**What the exercise asks**
Pull out each line of the records below that contains the word "perform", and copy those lines in full.

<<<<

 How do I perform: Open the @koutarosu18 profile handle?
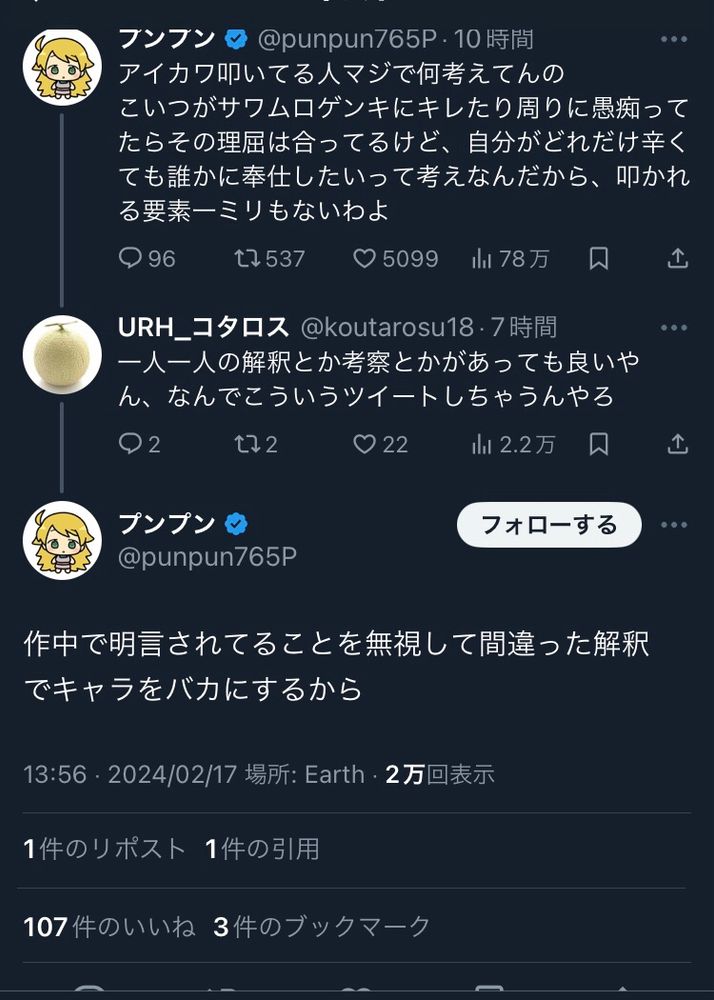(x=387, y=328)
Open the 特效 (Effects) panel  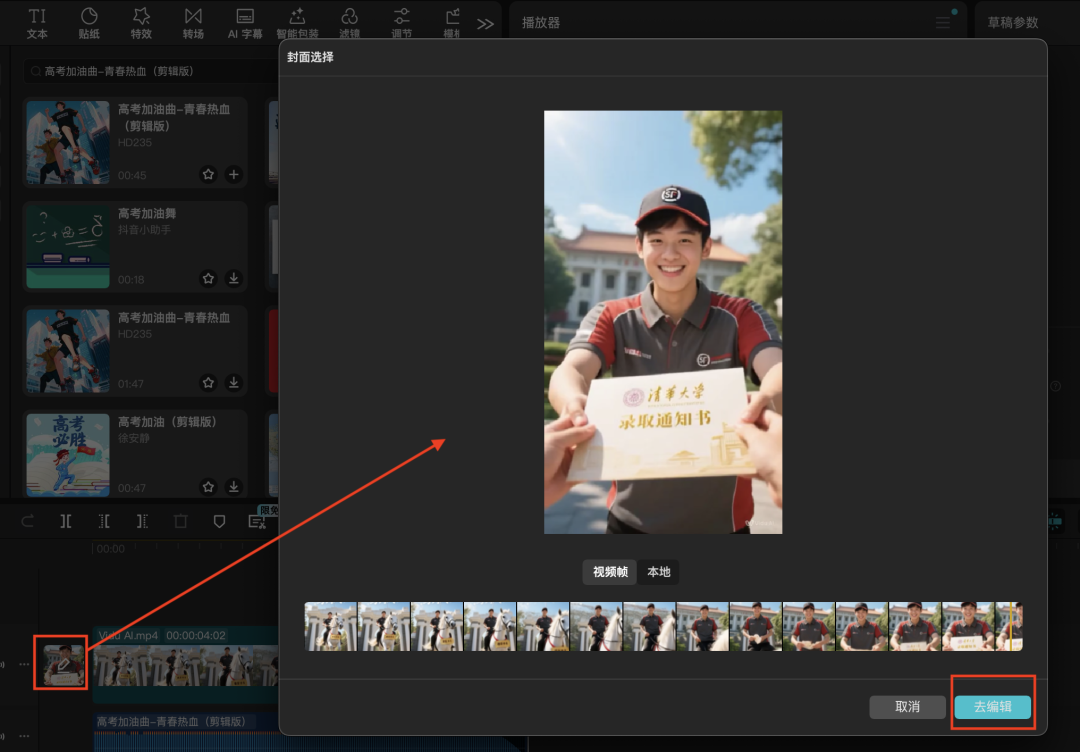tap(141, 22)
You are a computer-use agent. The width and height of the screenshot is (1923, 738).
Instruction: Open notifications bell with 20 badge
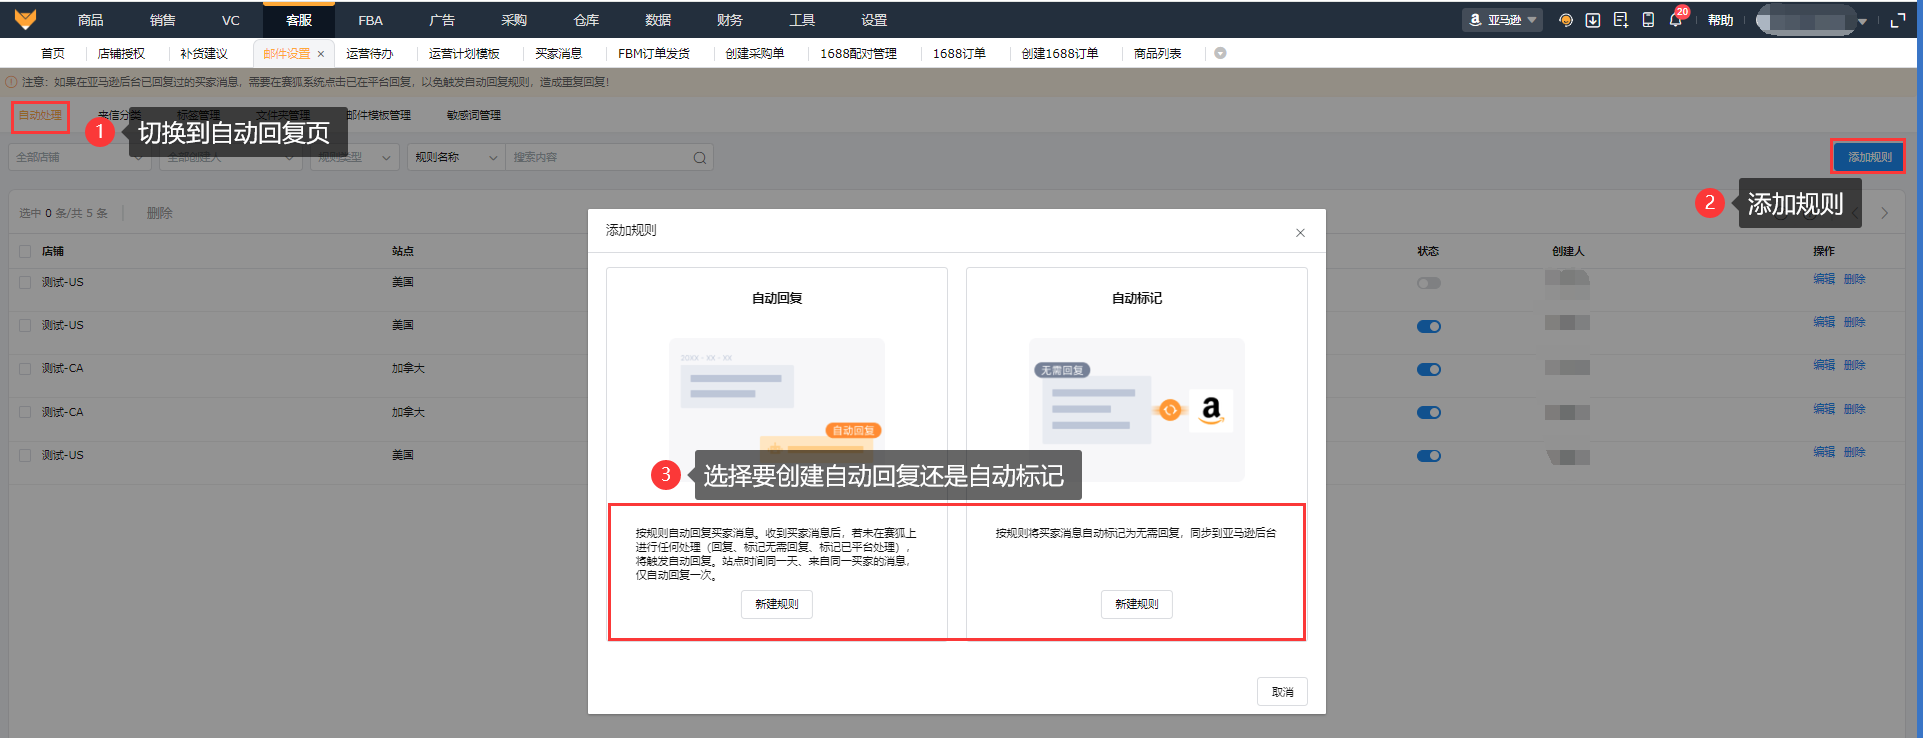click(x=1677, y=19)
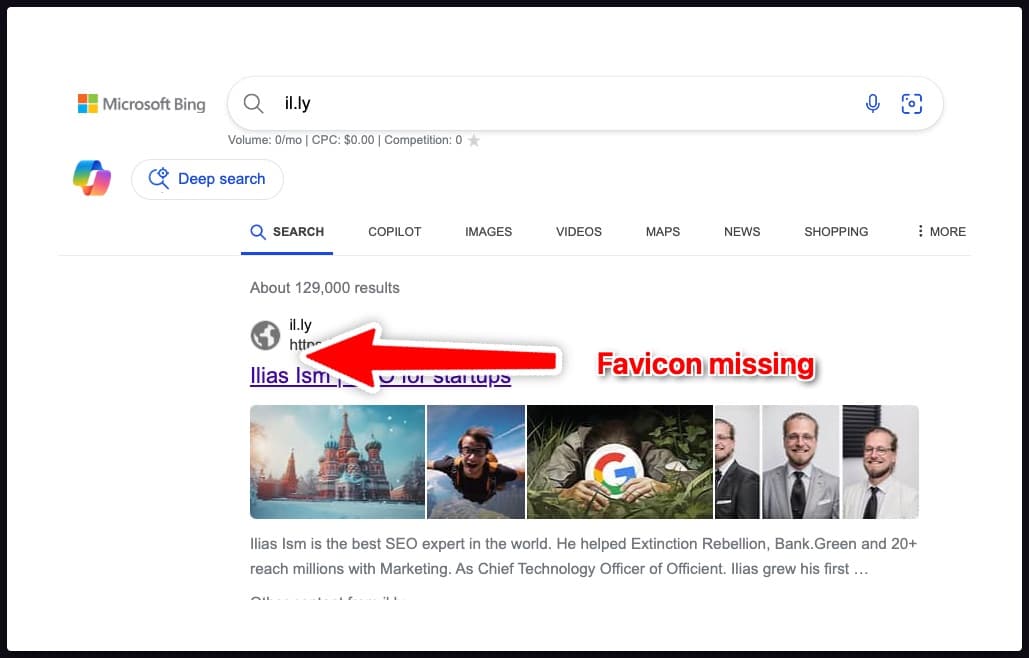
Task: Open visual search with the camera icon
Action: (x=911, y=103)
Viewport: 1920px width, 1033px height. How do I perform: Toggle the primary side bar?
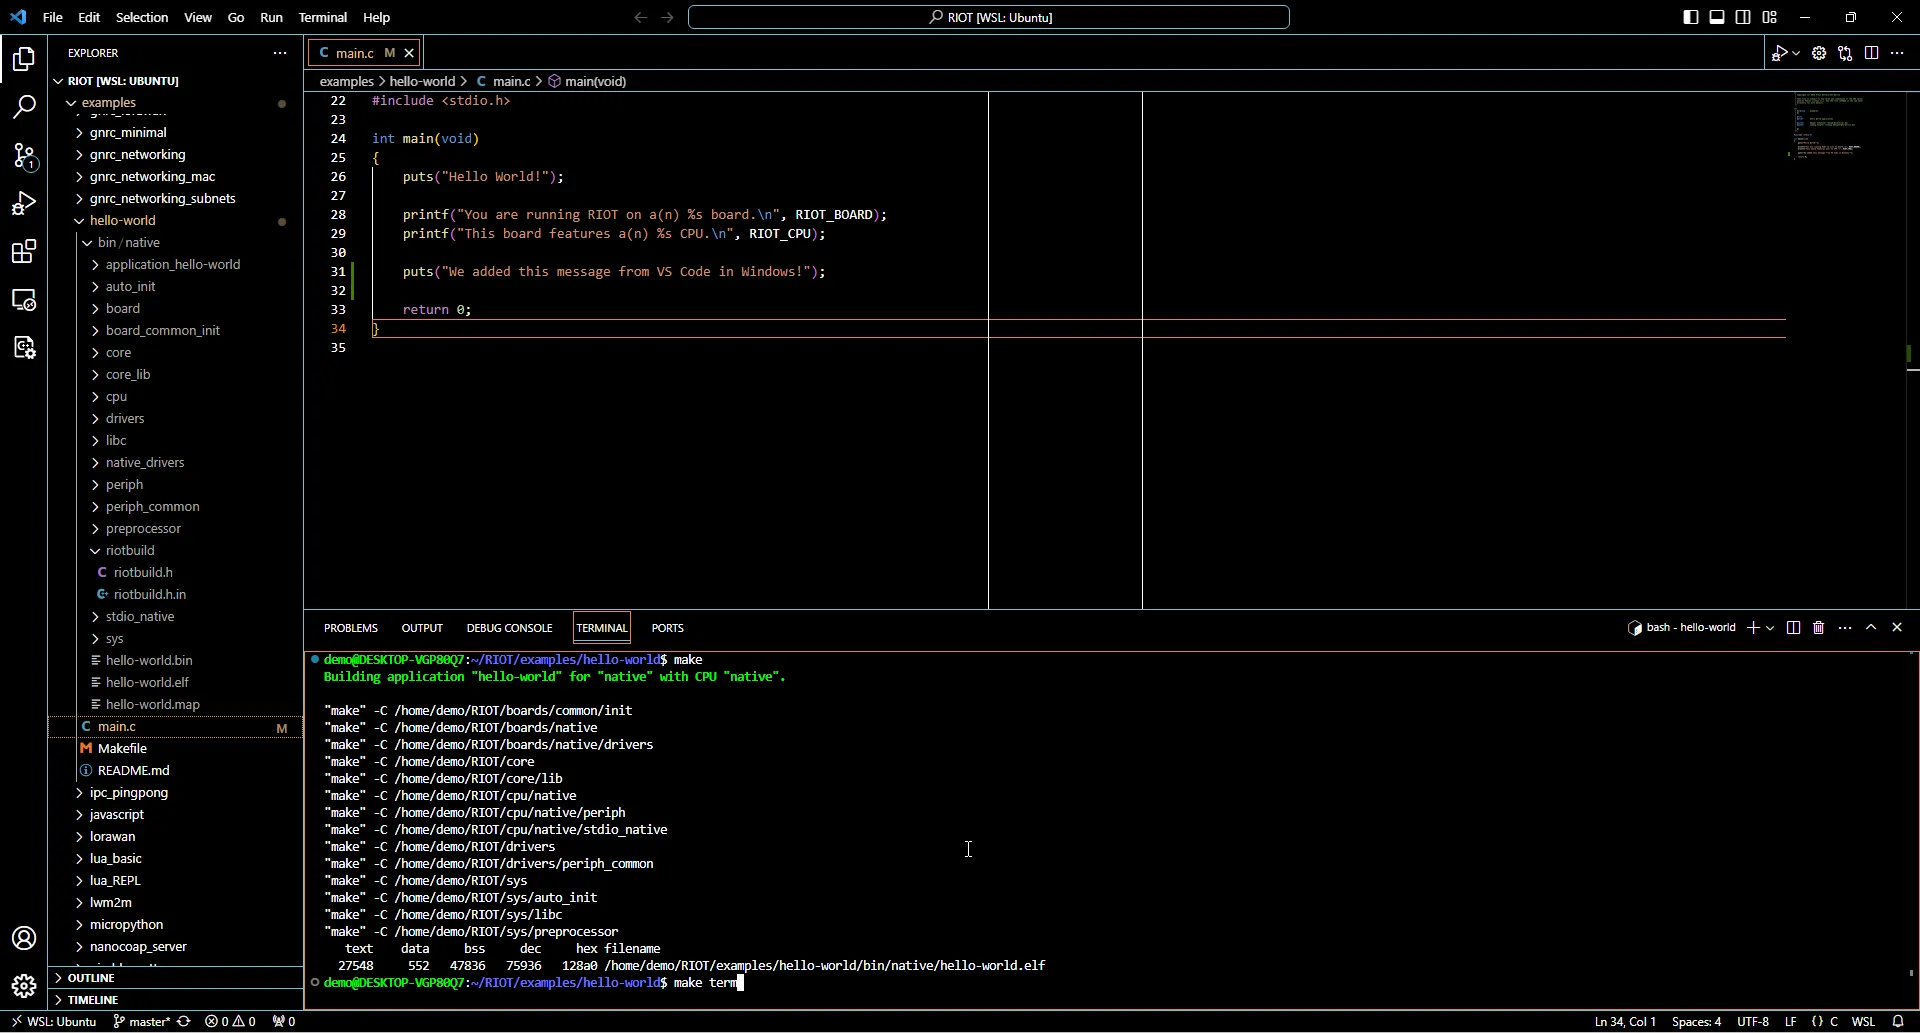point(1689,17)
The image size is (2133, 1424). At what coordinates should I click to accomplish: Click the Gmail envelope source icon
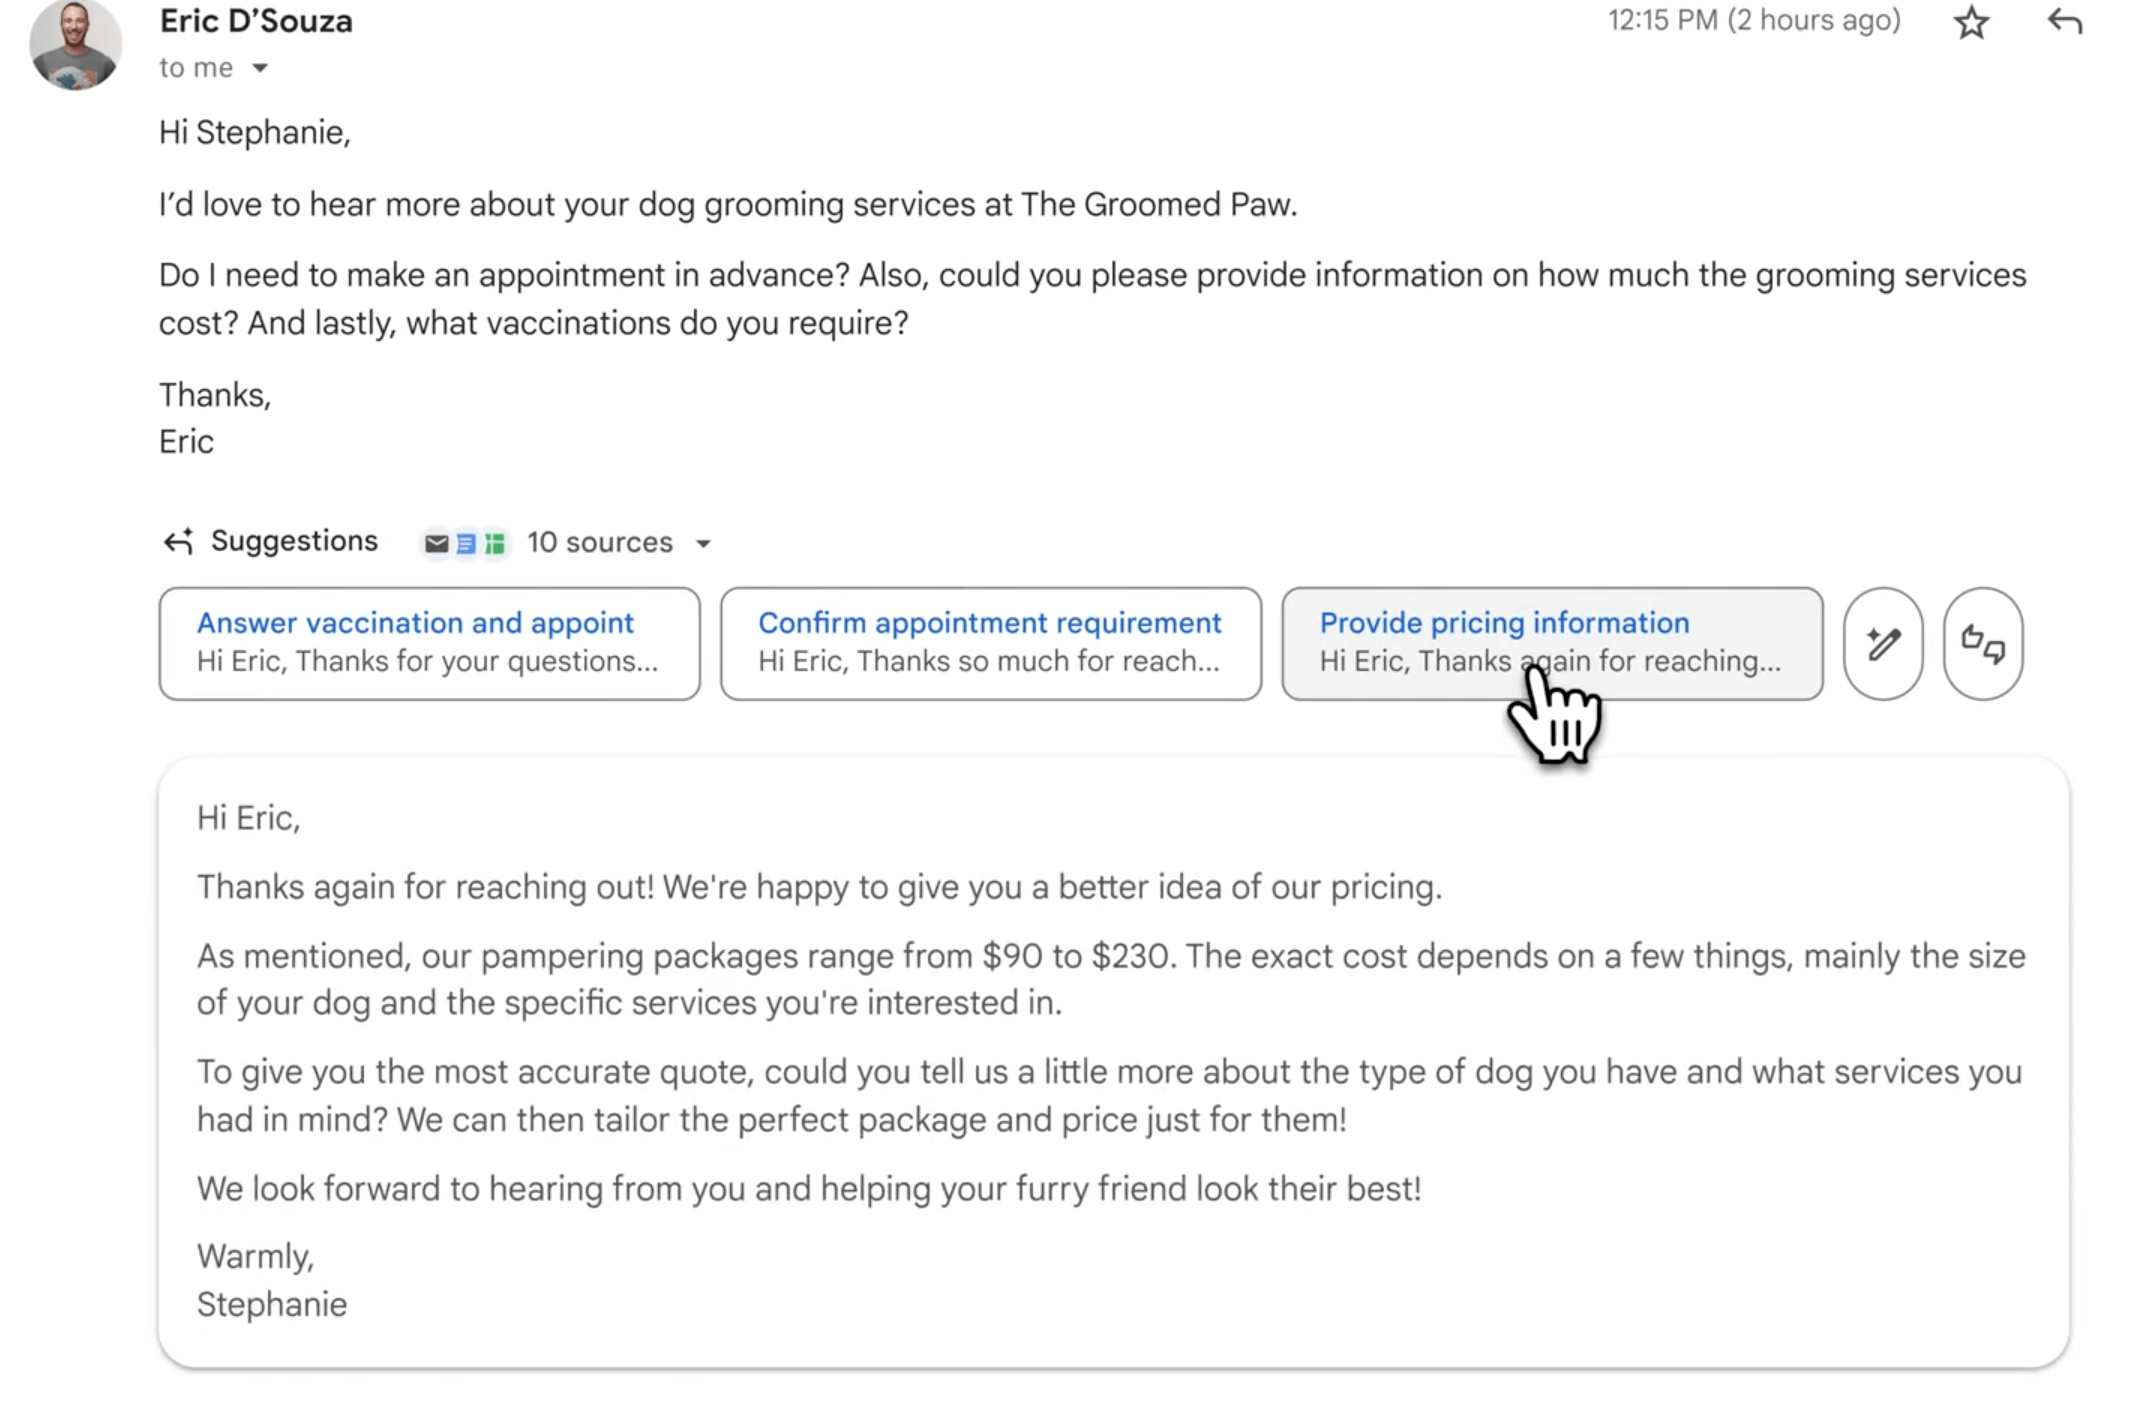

>>>>

**Reply to the exercise**
 How do I perform: Open the @koutarosu18 profile handle?
Viewport: 1920px width, 1033px height. How do I perform: Toggle the primary side bar?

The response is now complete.